SXZG药物对去卵巢大鼠髁突OPG及OPGL表达的影响

从丛，魏霞臻

（1.长安大学医院，陕西西安 710064；2.西安交通大学陕西天奎生物医药科技有限公司，陕西西安 710061）

颞下颌关节紊乱综合征是一类病因尚未完全清楚而又有相同或相似临床症状的一组疾病的总称，可伴有颞下颌关节区疼痛、下颌运动异常、关节弹响及功能性障碍等症状[1]。研究证实，颞下颌关节髁突软骨是雌激素作用的靶组织，雌激素在颞下颌关节的生长发育及颞下颌关节紊乱的发生、发展中具有重要作用，雌激素缺乏导致的骨质疏松症可以造成颞下颌关节骨退行性病变[2-4]。

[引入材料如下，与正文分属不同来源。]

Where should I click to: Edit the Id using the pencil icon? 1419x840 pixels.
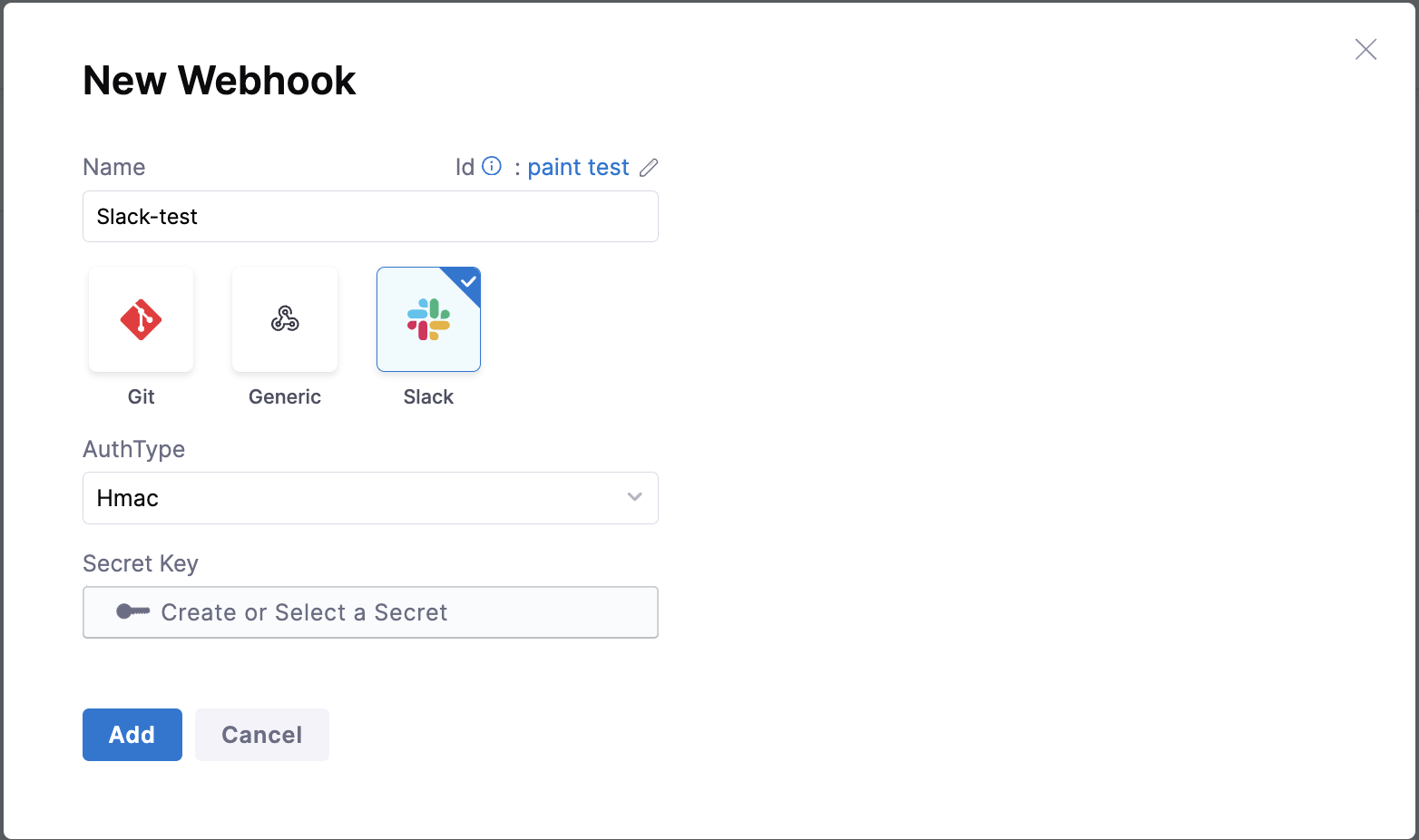pos(649,168)
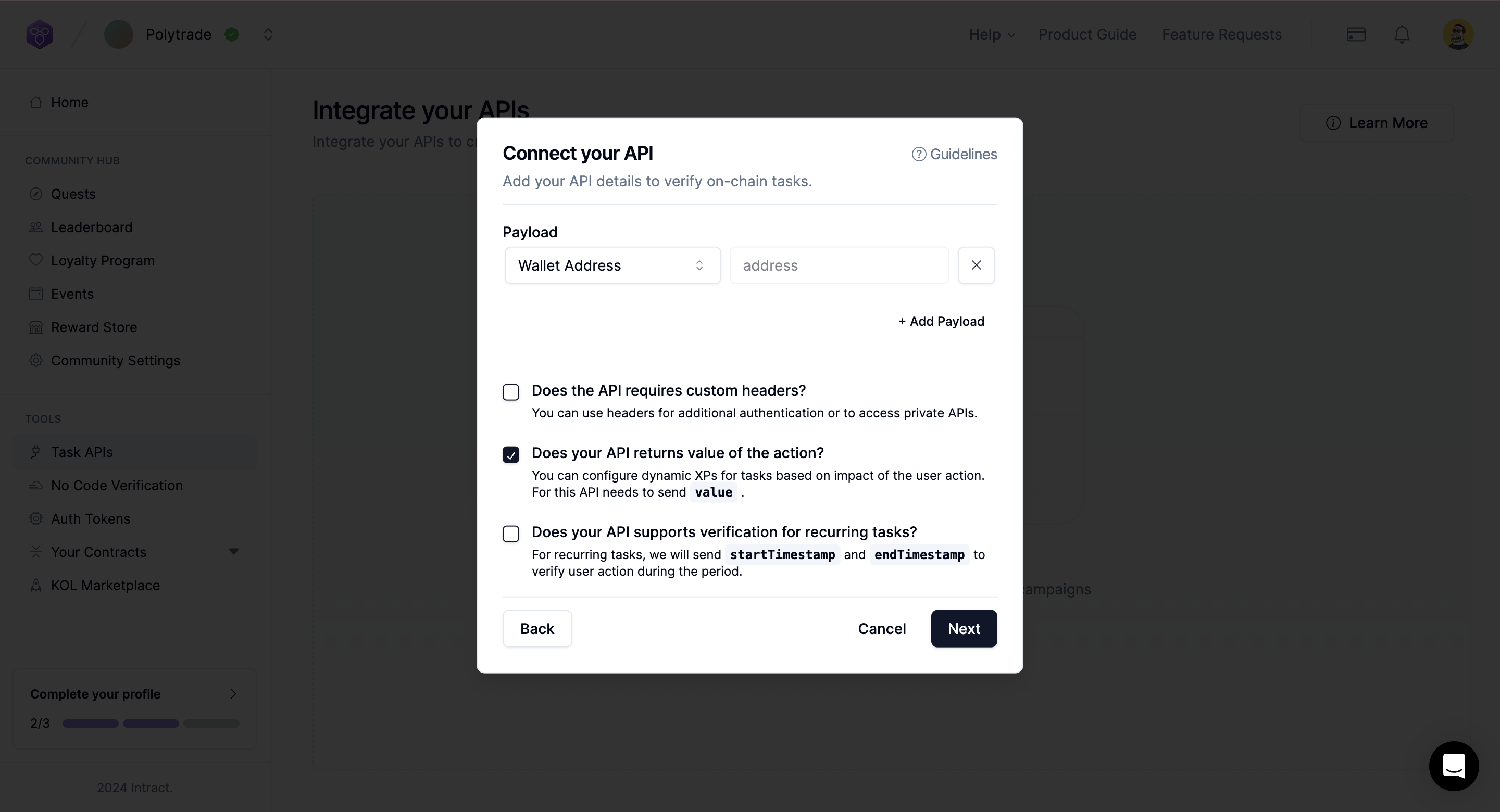This screenshot has height=812, width=1500.
Task: Click the Add Payload link
Action: [941, 321]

本研究中的试验药品SXZG药物是以沙棘油脂肪酸为主成分的中药组方制备成的中药软胶囊剂，其主要成分含十六碳酸、十六碳烯酸、十八碳一烯酸、十八碳二烯酸、十八烷酸等饱和/不饱和脂肪酸。前期研究证实SXZG药物可以降低绝经后骨质疏松症的发病概率，但是其对颞下颌关节髁突有何影响目前还没有研究。本实验通过建立SD大鼠骨质疏松模型，制作大鼠颞下颌关节髁突部免疫组化染色切片来观察SXZG药物对髁突中骨保护素（Osteoprotegerin，OPG）及骨保护素配体（Osteoprotegerin Ligand，OPGL）表达的影响，初步研究SXZG药物对去卵巢骨质疏松大鼠颞下颌关节的作用。

1 材料与方法

1.1 实验动物

SPF级健康SD雌性大鼠70只，其中8月龄60只，3月龄10只，购自北京医科院实验动物研究所[合格证号：SCXK（京）2009-0004]，质量 290±20 g。

1.2 材料与试剂

SXZG，批号20110312，西安交通大学天奎生物医药科技有限公司；己烯雌酚，批号20100920，合肥久连制药有限公司；仙灵骨葆胶囊，批号110784，贵州同济堂制药有限公司；OPG多克隆抗体及OPGL多克隆抗体，北京博奥森生物技术有限公司；DAB显色试剂盒，上海科兴生物科技有限公司；2%戊巴比妥钠，江苏恩华药业股份有限公司；4%甲醛，天津市大茂化学制剂厂；EDTA，0.5 mol/L，广州化学试剂厂；二甲苯，天津市大茂化学制剂厂；PBS，0.01 mol/L，上海化学试剂三厂；枸橼酸钠缓冲液，0.01 mol/L，天津市大茂化学制剂厂；3%过氧化氢，广州化学试剂厂；山羊血清，北京中杉金桥有限公司；苏木素，北京化学试剂公司。

1.3 仪器与设备

HHWCu600型恒温水浴箱，上海医疗器械厂；S-WSH型超纯水仪，美国Millipore；SP2型激光扫描共聚焦显微镜，德国Leica；QDR—4500A型骨密度测定仪，美国HOLOGIC。

1.4 实验方法

1.4.1 建模实验

在60只8月龄SD大鼠中随机选取50只，将2%戊巴比妥钠以40 mg/kg的剂量注射入大鼠腹腔进行全麻，置于俯卧位固定，在背部1/3处剪毛备皮，沿背部正中线向下作一个纵形切口，切开皮肤及皮下组织，沿肩胛分别于左右两胁下剪开腰肌，暴露出卵巢及子宫角，将双侧卵巢完整摘除，术后分层缝合肌肉及皮肤。剩余10只8月龄SD大鼠作为假手术组，全麻后打开腹腔，暴露子宫与卵巢，但并未将其切除，直接缝合。手术3个月后，在50只去势大鼠中随机抽取10只，与假手术组的10只大鼠比较，用骨密度测定仪检测大鼠腰椎、胫骨、股骨的骨密度，检测结果显示去势大鼠腰椎、胫骨、股骨三个部位的骨密度均较假手术组下降（P＜0.05），说明骨质疏松模型建模成功。

1.4.2 分组及给药

建模成功后，将50只去势大鼠随机分为5组，每组10只，灌服不同的药物，即SXZG剂量1组、SXZG剂量2组、己烯雌酚片组（阳性对照）、仙灵骨葆胶囊组（阳性对照）和空白乳剂组；另外2组为假手术组和青年对照组（3月龄大鼠），喂服空白乳剂。大鼠连续灌药3个月后，按组别处死，解剖分离出下颌骨。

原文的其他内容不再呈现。